## INSTRUCTIONS TO FOLLOW
Identify every row below that contains the word "accomplish", and copy each of those rows in full. Matches must have the same uppercase and lowercase letters as the word.

## RECORDED DATA
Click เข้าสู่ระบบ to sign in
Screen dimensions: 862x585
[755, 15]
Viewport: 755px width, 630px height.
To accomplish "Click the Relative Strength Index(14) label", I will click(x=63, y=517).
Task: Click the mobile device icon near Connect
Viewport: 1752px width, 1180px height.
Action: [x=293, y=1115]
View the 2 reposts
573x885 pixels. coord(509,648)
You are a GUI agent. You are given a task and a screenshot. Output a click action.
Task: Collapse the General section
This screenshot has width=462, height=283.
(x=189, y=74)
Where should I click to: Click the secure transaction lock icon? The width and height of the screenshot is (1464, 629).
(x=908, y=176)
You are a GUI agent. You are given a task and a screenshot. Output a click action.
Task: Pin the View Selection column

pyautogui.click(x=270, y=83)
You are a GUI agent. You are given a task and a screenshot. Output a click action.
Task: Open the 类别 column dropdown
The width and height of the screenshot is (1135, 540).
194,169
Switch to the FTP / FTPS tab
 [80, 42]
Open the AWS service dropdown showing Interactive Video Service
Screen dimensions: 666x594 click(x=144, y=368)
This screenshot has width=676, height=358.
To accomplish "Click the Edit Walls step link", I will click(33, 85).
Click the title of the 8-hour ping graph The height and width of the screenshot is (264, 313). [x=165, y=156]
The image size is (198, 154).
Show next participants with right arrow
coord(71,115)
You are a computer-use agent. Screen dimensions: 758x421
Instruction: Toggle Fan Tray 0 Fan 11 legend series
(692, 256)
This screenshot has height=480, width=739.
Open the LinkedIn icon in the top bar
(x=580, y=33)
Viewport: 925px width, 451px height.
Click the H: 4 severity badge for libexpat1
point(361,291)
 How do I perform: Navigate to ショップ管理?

## TASK SOLUTION
To accomplish "Click the Relative Strength Index(14) label", I will click(x=63, y=517).
To accomplish "Click the Edit Walls step link", I will click(33, 85).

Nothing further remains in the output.